Pour l’instant, le contenu amusant et informatif s’est transformé en contenu plus pratique. Au lieu de publications sur les différents types de sexualité, les abonnées de l’Atelier féministe voient des posts sur des contacts avec des volontaires qui les aideront à se rendre dans les zones sûres depuis les zones dangereuses, ou des vidéos sur la menstruation et la santé reproductive pendant la guerre.

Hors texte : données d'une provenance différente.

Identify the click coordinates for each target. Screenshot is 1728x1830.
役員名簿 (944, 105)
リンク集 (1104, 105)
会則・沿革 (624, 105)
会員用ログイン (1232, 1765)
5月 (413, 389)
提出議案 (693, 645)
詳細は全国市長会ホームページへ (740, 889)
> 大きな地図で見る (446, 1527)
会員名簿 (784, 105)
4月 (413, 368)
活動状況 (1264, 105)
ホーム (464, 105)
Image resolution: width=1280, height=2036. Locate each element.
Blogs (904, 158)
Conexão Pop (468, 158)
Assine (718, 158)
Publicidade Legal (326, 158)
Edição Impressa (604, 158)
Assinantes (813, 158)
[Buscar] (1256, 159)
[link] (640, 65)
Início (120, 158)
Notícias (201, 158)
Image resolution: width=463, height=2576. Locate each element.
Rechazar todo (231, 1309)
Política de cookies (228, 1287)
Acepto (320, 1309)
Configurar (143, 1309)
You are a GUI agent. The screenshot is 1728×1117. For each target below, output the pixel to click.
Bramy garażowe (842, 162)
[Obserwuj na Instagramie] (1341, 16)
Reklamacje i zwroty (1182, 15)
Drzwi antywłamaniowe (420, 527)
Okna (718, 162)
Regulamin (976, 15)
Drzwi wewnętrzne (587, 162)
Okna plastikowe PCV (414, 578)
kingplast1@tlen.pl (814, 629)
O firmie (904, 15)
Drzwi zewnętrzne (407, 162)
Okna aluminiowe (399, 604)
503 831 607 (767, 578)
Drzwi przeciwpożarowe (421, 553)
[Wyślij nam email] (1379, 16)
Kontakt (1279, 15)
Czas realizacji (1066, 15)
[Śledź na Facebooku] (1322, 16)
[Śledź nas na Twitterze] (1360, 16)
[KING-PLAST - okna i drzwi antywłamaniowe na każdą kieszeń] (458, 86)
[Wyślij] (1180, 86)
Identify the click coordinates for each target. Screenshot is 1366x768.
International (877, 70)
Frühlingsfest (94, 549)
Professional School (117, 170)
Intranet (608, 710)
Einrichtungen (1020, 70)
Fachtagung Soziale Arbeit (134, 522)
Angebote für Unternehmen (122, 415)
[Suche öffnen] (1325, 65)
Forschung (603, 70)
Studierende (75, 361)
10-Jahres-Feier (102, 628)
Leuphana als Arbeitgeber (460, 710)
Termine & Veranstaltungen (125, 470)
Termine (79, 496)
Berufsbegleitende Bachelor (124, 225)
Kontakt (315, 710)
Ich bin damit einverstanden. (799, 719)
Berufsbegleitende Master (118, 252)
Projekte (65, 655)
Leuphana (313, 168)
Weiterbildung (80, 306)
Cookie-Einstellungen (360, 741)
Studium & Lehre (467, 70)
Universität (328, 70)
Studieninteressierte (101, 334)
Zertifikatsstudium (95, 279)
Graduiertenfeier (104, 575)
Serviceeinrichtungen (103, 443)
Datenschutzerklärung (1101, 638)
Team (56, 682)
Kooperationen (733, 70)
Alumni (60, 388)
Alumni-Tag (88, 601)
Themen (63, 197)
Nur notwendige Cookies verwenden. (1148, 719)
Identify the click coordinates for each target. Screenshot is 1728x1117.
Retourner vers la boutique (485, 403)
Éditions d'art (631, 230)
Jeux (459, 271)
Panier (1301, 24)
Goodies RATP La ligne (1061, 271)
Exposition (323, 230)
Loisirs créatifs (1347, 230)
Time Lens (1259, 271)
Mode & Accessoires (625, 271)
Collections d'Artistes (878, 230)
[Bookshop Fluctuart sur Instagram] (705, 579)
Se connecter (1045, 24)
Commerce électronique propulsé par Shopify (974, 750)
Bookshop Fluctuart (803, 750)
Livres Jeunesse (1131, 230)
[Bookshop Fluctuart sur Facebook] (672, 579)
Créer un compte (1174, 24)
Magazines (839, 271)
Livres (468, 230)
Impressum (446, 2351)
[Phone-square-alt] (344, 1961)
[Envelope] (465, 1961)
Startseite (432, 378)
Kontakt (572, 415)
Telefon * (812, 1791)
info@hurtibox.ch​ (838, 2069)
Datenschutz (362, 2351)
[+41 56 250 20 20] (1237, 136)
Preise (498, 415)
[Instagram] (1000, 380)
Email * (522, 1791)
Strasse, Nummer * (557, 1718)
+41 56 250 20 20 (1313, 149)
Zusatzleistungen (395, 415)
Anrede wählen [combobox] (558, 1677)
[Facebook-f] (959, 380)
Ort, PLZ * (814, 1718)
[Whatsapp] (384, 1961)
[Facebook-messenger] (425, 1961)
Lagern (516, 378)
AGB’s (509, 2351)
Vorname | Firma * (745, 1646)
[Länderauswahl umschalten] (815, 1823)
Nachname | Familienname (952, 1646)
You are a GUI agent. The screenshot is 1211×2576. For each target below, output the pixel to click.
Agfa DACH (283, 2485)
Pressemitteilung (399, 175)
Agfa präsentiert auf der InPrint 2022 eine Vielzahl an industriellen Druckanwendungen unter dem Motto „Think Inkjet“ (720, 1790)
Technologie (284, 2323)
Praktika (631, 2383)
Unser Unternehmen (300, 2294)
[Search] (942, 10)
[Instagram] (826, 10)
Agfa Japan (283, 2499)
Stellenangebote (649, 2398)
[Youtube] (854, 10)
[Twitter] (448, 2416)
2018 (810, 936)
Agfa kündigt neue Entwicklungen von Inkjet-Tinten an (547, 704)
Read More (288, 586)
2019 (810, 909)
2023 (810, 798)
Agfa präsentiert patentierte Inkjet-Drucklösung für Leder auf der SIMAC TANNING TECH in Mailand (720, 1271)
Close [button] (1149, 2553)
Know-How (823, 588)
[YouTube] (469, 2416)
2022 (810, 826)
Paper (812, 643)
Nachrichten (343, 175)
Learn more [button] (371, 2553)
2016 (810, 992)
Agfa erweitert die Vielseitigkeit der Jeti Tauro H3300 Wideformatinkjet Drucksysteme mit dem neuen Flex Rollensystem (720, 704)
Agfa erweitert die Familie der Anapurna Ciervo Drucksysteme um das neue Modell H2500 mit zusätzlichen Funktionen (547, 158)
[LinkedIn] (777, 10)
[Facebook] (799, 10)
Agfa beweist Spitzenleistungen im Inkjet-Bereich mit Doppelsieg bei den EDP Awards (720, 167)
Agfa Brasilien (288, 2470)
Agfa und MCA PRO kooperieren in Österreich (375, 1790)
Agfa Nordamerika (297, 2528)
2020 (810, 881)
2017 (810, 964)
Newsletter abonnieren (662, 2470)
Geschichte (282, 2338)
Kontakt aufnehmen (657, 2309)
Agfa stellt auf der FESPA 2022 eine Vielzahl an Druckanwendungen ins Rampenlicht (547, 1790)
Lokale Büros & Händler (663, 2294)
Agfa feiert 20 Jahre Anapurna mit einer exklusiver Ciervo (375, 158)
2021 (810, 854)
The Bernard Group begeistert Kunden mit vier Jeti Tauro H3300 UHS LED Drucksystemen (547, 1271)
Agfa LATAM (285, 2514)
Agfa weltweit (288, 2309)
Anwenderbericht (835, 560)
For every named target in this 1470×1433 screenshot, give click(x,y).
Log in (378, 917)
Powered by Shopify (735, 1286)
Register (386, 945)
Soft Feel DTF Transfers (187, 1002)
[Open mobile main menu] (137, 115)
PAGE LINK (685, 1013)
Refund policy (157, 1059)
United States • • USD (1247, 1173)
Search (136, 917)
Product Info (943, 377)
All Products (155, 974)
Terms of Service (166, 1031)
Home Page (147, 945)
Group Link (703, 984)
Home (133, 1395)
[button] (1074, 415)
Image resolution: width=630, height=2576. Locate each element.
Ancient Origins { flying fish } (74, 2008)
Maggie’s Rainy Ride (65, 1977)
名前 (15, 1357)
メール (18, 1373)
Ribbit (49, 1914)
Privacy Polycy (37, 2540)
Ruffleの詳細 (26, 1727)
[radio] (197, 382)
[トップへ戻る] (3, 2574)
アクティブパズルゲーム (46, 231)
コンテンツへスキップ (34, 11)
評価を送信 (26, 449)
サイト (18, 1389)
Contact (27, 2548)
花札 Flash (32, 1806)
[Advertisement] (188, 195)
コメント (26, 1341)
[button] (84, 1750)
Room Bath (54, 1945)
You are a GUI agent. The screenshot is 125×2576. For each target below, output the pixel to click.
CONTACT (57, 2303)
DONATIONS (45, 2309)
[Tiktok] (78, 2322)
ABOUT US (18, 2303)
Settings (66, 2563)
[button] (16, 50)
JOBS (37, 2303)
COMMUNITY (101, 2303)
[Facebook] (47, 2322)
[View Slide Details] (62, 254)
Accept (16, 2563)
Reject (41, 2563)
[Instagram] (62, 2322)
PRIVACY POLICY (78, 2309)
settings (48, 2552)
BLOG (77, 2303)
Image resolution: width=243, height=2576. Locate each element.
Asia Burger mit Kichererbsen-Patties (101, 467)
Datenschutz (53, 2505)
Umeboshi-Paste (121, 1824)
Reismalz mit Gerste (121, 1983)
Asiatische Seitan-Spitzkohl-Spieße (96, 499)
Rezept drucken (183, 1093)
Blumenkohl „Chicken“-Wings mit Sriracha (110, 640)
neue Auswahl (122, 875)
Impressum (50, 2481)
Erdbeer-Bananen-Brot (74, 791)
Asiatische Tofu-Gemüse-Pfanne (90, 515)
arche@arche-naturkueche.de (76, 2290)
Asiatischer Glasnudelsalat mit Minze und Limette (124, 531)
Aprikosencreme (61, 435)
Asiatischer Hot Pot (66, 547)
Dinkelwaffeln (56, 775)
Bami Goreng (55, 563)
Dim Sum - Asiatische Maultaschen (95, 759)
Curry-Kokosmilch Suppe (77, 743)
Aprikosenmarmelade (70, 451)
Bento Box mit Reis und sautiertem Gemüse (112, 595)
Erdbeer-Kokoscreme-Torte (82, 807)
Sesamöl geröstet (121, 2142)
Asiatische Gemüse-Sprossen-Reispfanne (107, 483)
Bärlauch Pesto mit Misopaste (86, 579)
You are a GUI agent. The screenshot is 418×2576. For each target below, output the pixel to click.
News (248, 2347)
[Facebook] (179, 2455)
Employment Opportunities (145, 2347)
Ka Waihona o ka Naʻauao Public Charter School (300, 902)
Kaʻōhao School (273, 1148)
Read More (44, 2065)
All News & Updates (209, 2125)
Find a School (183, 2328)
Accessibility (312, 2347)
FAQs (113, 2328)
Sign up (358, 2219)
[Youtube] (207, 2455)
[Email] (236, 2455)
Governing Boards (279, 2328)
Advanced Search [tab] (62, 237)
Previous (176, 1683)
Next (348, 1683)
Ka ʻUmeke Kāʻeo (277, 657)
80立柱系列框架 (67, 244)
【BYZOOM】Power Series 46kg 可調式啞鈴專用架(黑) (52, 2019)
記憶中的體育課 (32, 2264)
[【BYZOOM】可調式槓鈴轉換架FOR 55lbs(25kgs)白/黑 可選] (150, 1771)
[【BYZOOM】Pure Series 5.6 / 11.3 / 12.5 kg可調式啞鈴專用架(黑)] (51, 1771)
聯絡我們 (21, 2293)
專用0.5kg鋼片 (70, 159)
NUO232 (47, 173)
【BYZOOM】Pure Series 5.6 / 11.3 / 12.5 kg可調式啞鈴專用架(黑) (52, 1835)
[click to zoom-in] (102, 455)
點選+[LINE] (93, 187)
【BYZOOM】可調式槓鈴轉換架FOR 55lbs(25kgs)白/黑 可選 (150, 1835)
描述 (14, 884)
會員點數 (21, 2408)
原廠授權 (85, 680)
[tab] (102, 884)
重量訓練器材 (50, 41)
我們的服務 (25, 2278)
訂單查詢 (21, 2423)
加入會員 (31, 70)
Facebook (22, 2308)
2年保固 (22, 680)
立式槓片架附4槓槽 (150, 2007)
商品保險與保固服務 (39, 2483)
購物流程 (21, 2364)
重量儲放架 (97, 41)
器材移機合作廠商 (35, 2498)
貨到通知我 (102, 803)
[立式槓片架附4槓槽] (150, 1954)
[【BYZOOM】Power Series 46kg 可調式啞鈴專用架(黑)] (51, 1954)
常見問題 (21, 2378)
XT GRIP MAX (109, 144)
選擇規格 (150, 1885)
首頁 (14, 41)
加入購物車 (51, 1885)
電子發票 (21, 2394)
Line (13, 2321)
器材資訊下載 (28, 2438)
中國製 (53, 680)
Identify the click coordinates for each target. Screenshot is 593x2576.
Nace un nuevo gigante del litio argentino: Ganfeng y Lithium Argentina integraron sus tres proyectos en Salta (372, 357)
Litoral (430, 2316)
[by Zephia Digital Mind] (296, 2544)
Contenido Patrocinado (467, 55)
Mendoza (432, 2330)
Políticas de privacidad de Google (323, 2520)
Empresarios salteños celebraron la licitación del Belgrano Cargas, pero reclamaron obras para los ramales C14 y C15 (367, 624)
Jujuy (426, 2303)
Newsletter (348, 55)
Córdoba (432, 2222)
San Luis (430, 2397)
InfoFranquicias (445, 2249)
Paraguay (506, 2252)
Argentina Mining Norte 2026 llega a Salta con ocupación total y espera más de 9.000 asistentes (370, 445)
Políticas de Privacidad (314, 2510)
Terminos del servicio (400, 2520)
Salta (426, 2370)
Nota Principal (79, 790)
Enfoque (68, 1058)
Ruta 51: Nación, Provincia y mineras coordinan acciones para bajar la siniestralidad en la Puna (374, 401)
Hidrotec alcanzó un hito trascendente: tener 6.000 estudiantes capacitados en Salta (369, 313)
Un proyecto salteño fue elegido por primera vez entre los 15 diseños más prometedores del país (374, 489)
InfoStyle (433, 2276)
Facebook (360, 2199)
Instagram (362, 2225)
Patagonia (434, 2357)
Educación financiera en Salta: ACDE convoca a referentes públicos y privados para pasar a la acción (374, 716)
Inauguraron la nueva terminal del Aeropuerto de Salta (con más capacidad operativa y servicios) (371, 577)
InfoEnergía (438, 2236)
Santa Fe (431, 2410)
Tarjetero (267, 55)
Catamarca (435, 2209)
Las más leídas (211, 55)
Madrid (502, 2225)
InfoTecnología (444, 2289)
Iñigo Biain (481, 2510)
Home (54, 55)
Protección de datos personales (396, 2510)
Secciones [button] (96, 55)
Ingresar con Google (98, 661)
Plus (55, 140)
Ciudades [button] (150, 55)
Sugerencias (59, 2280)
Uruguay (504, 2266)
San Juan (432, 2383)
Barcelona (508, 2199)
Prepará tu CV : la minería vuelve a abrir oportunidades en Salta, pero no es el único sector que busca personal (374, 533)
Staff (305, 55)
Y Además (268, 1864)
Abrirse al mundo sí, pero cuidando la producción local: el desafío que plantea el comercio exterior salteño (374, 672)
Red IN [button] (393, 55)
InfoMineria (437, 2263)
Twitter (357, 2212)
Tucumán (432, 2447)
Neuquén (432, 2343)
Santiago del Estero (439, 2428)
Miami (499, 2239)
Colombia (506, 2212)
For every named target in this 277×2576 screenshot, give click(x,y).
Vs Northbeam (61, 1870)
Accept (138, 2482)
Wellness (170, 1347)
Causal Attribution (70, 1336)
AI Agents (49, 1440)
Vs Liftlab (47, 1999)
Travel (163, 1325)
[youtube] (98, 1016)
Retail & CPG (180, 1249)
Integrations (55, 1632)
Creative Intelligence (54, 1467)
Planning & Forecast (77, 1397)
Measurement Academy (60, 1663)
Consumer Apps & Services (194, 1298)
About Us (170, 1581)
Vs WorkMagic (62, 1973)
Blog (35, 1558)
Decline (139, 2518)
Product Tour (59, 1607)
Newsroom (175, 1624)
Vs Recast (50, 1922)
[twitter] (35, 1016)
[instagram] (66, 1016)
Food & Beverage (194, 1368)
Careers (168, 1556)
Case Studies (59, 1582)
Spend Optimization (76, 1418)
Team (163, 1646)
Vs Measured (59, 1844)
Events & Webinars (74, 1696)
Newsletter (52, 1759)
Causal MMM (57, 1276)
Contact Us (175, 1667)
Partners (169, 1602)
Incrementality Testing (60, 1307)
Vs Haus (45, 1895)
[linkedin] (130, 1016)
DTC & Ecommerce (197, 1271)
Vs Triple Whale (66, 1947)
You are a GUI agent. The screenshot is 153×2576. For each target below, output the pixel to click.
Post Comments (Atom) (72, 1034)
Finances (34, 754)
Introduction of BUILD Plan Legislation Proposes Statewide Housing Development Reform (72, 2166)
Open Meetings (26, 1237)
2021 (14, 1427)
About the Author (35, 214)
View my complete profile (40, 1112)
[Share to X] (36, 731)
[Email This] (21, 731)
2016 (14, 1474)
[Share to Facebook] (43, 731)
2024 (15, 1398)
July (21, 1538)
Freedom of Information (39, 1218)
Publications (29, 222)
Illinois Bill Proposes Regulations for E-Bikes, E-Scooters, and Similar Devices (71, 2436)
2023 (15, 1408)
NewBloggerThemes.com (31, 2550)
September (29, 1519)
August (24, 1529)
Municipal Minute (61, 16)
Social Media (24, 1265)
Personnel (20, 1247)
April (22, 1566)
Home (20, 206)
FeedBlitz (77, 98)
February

« Nos réseaux sociaux et notre site web nous permettent de discuter des problèmes qui sont particulièrement pertinents pendant la guerre: la violence, les femmes s’engageant dans les activités du pays etc. C’est important parce que ces sujets ne sont pas suffisamment couverts par les médias », explique la militante.

Dans l’Atelier féministe, il est toutefois entendu que le contenu utile et « sérieux » n’est pas tout ce dont les gens ont besoin aujourd’hui. Parfois, on a envie de se distraire et de s’amuser.

« C’est pourquoi nous créons également des contenus plus légers, explique Nastia, nos abonnées y sont habituées, car nous avons déjà publié de nombreux contenus amusants. C’est pourquoi maintenant, on peut aussi trouver des choses de ce genre sur nos pages. Nous continuons à créer une communauté en ligne avec une atmosphère amicale de soutien et d’aide. »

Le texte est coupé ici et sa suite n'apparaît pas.